Gravel est un individu qui:
1) “lancerait des roquettes si on traitait les Québécois comme les Israéliens traitent les Palestiniens”.
2) est “beaucoup plus contre ceux qui provoquent le terrorisme que contre les terroristes”;
3) méprise les pharisiens (i.e. les ancêtres spirituels des Juifs).

Gravel est un individu pour qui:
1) un navire ne contenant aucune cargaison humanitaire et brisant illégalement un blocus (le Mavi Marmara) pose un geste humanitaire! Et le pays qui commet le geste légal d’arraisonner ce navire est inhumain!
2) Israel est un “état voyou et terroriste”. Mais pas la Syrie…
3) “Israel agit de manière violente et inhumaine à l’égard de la population civile de Gaza”.
4) 160 000 Syriens massacrés méritent moins de réaction verbale de sa part que 160 terroristes palestiniens éliminés.

Mes condoléances à sa famille, néanmoins. Les citations viennent de mon assez longue correspondance avec lui. Les non citations résument la substance de ce qu’il écrivait.

Donc il n’était pas parfait. Et il lui arrivait d’émettre des opinions avec lesquelles certaines personnes n’étaient pas d’accord. C’est une forme d’hommage …

Beaucoup de personnes, des journalistes, des politiciens, des monsieurs et madames tout le monde, ont reconnu et remarqué cet homme vrai dans ses paroles et ses actions, mais je n’ai entendu aucun commentaire encore de la part de ses pairs de l’église catholique, plutôt curieux même s’il avait la réputation d’être un peu délinquant dans sa gang, j’espère qu’ils auront le courage de lui rendre hommage lors de ses funérailles.

Voilà un article juste qui résume bien la personne qu’il était…

Comment prêter attention à des propos aussi peu « honorable ». Belle tribune pour cracher lâchement sur un simple individu.
Une chance pour toi qu’il y a des débats d’opinions et d’idées libre au Québec !!!

+===+

▶ TRAVAIL DEMANDÉ:
[a] Pouvez-vous reproduire le passage de l'extrait sur Gravel commençant par « 4) 160 000 Syriens » et allant jusqu'à « ce qu’il écrivait. » ?
[b] Comment traduire en anglais cette phrase de l'extrait sur Gravel : « Les citations viennent de mon assez longue correspondance avec lui. » ?
[c] Quels noms de peuples, écrits avec une majuscule initiale, figurent dans l'extrait sur Gravel ?

+===+

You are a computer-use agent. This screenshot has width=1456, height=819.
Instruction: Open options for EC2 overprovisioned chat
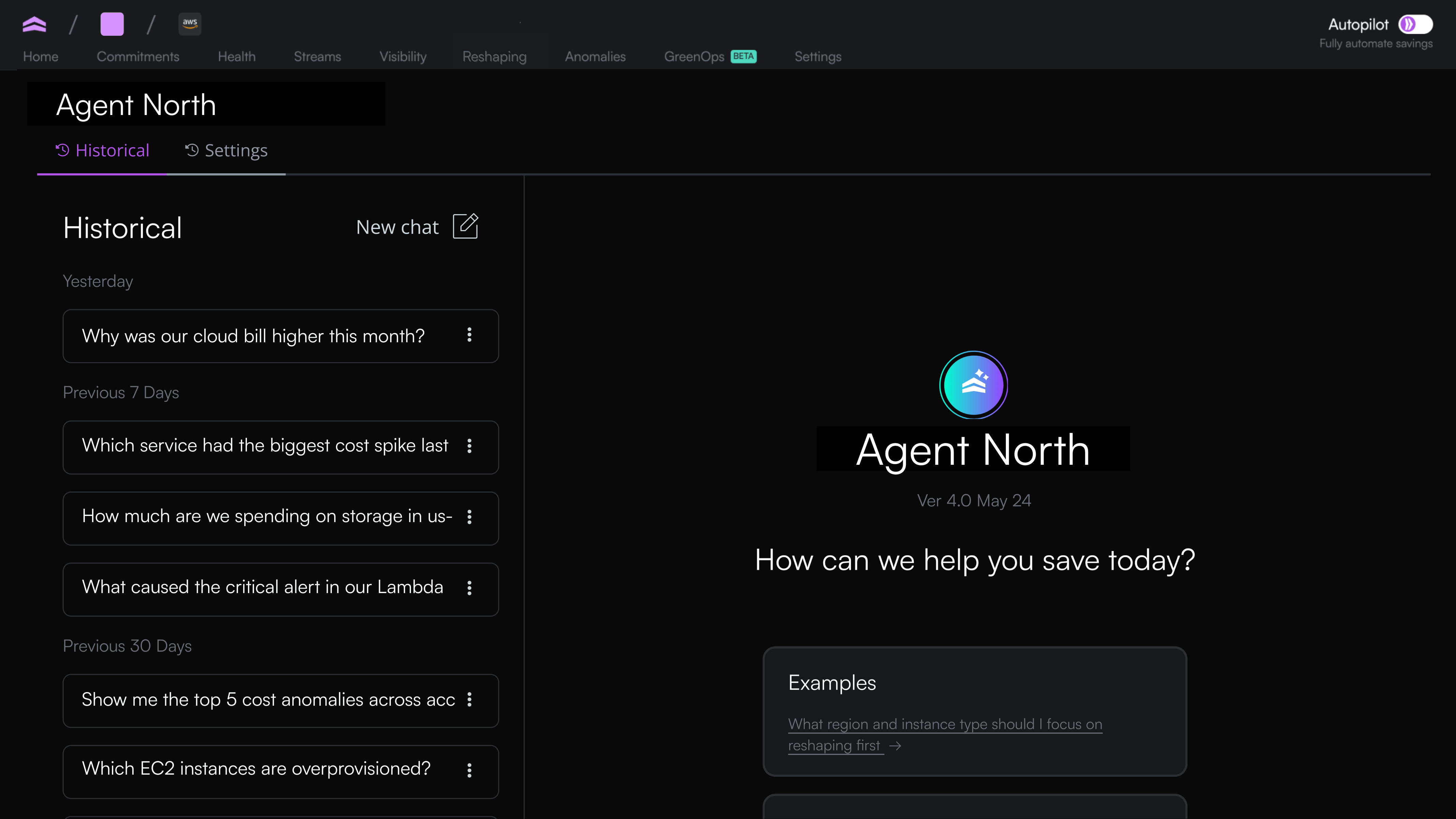469,770
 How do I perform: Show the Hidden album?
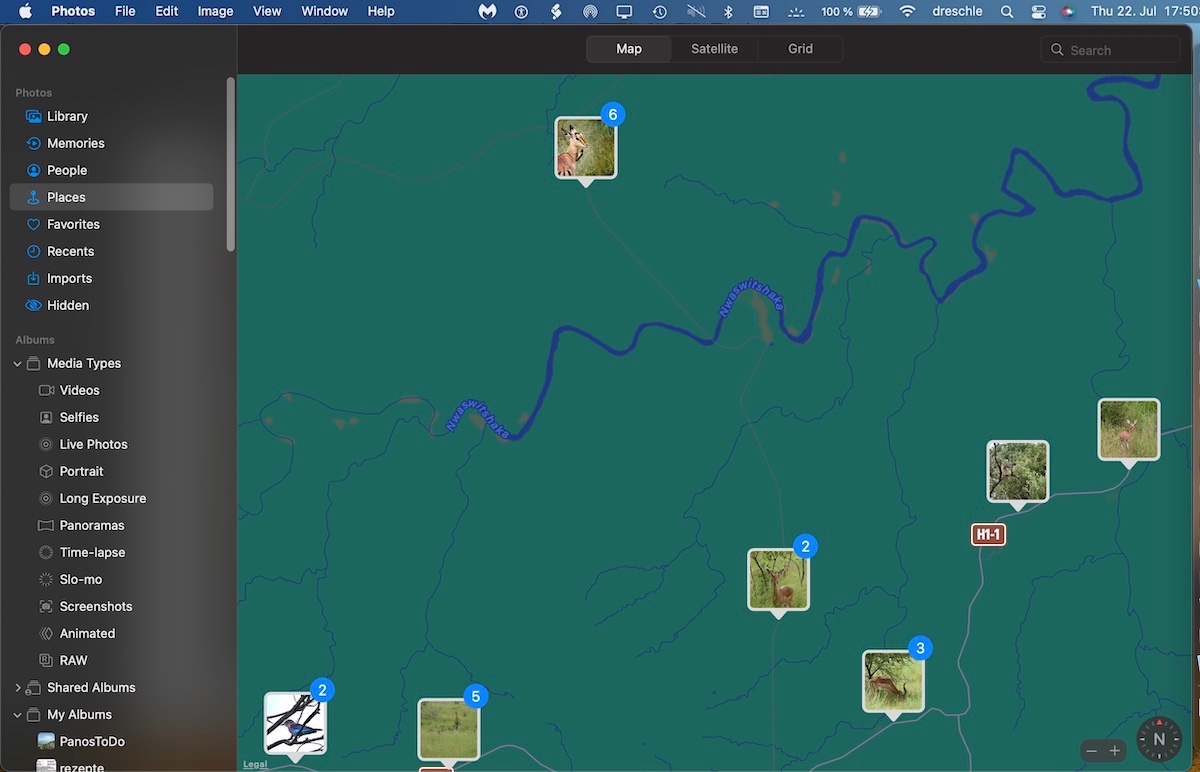pyautogui.click(x=67, y=305)
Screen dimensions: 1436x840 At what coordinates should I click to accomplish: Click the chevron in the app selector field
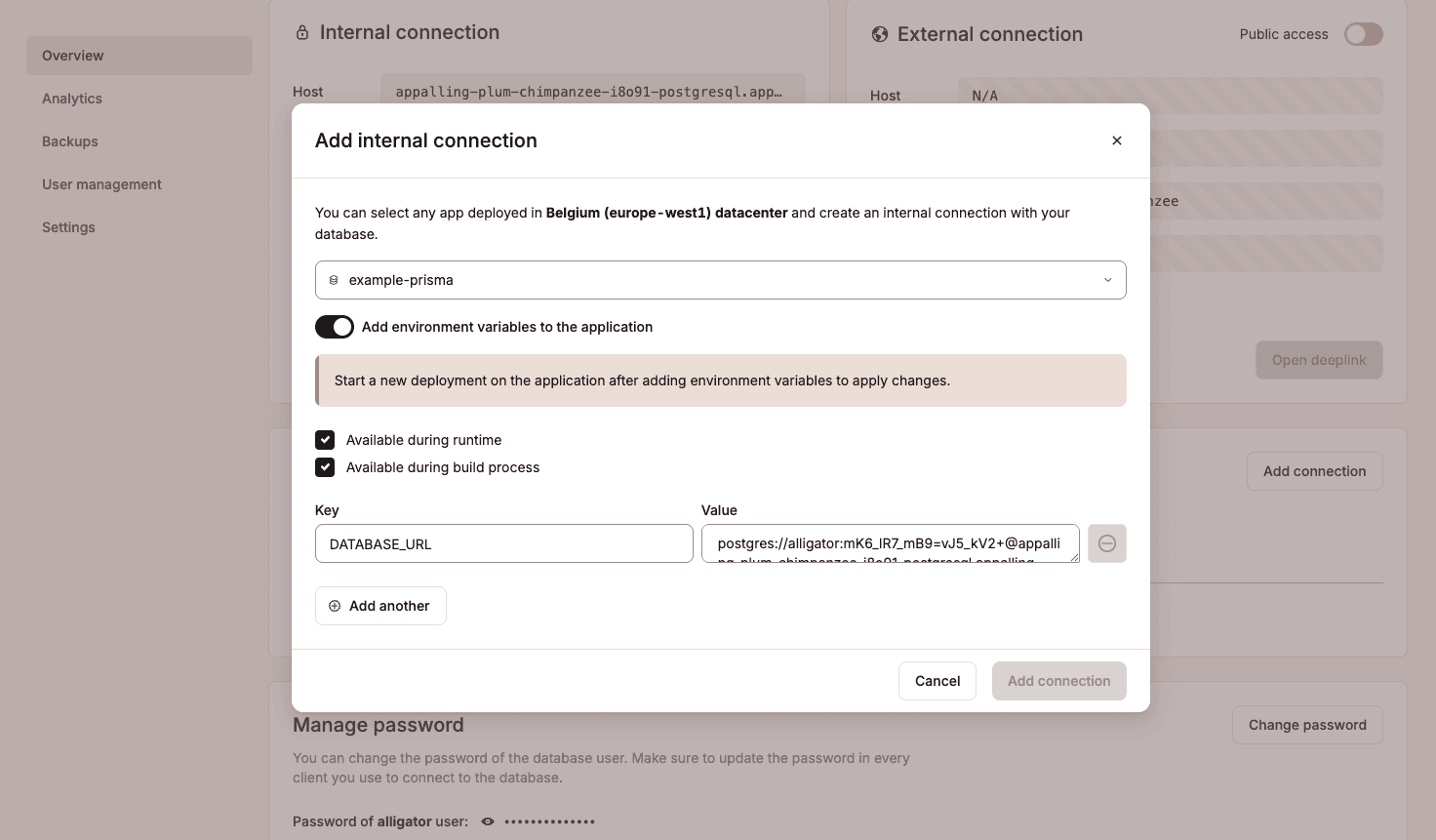1107,280
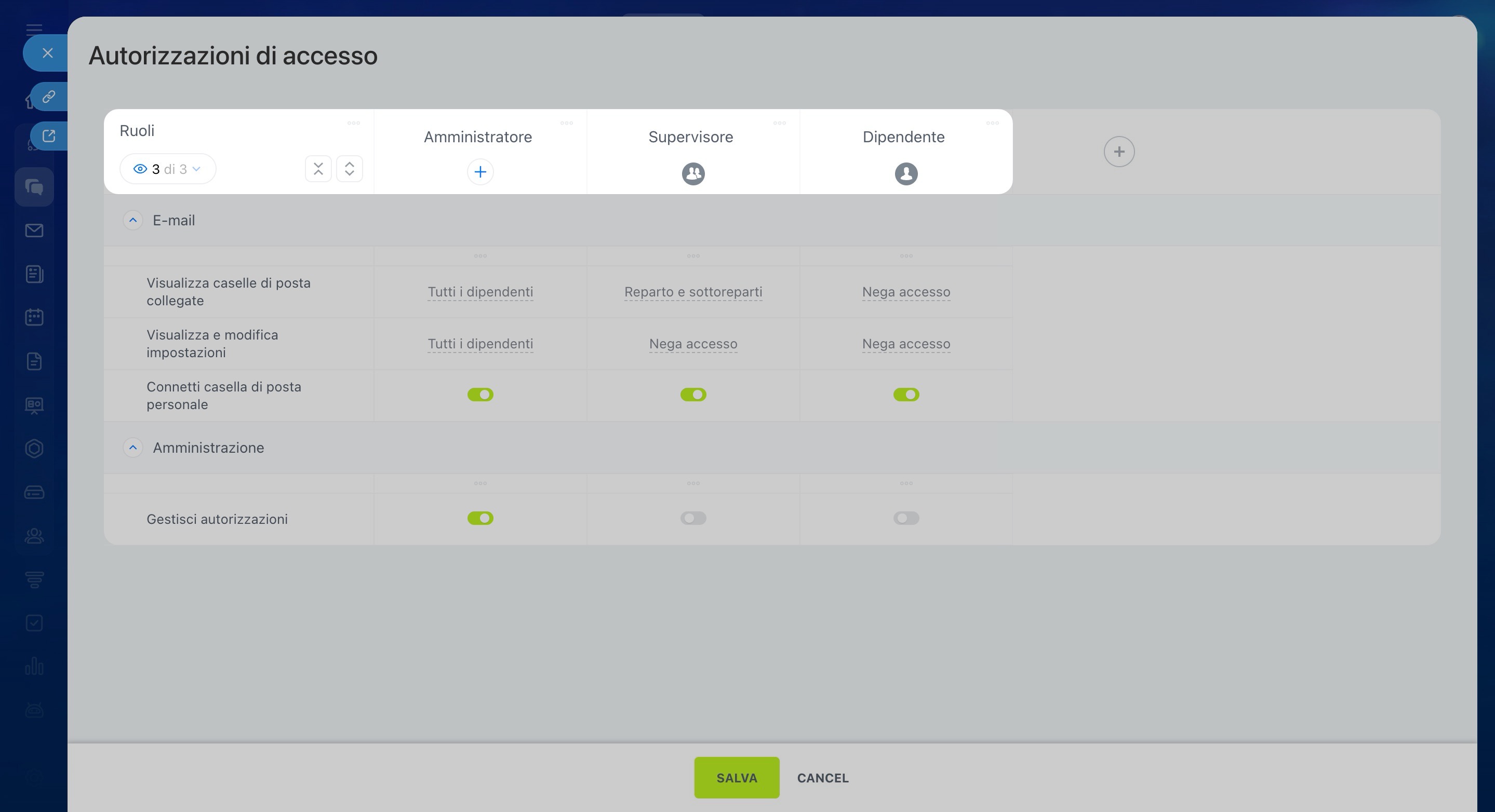Click the SALVA button
This screenshot has width=1495, height=812.
736,778
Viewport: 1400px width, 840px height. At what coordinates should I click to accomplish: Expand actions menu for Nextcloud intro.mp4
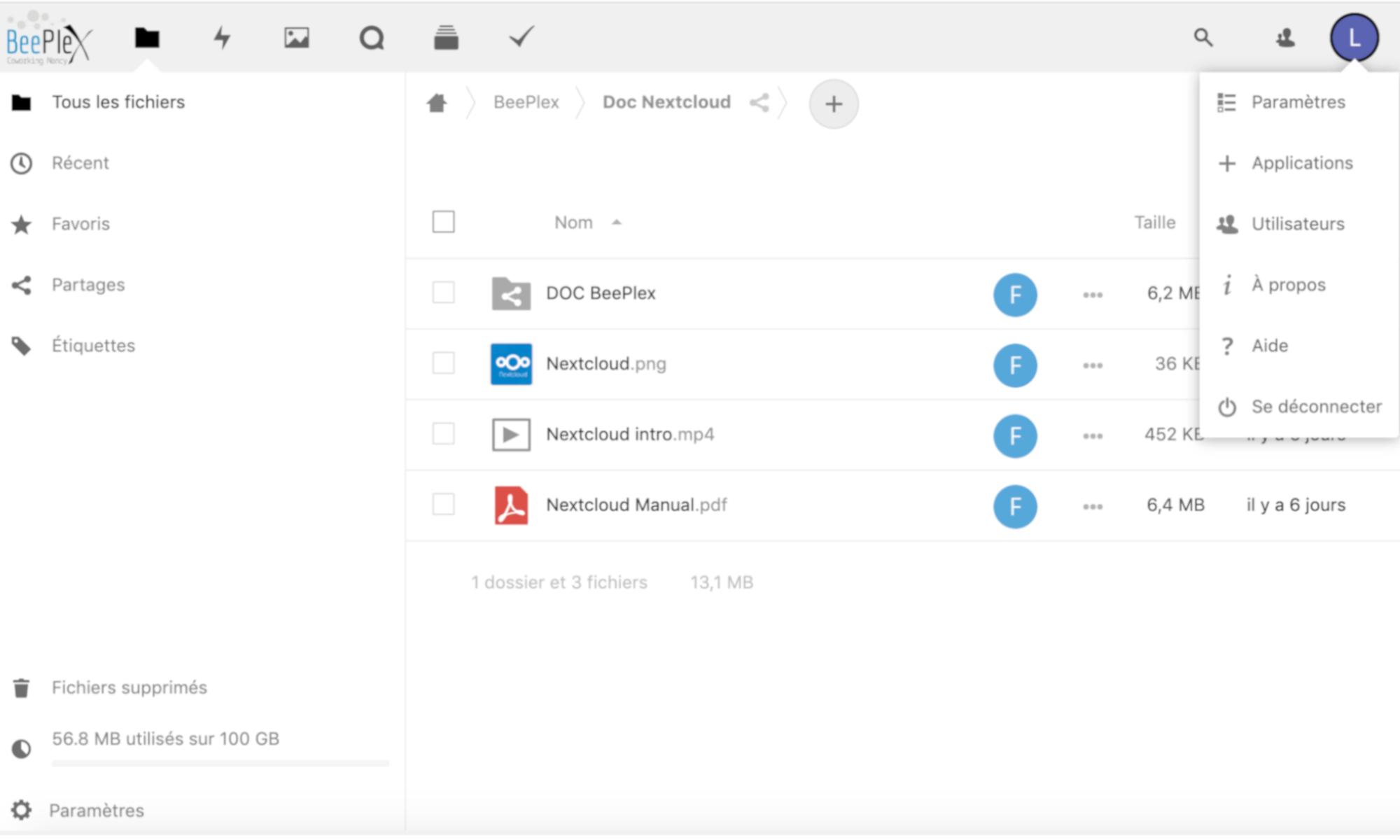point(1093,436)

+===+

▶ LISTE DES SOLUTIONS:
[a]
4) 160 000 Syriens massacrés méritent moins de réaction verbale de sa part que 160 terroristes palestiniens éliminés.

Mes condoléances à sa famille, néanmoins. Les citations viennent de mon assez longue correspondance avec lui. Les non citations résument la substance de ce qu’il écrivait.

[b] The quotations come from my rather lengthy correspondence with him.

[c] Québécois, Israéliens, Palestiniens, Juifs, Syriens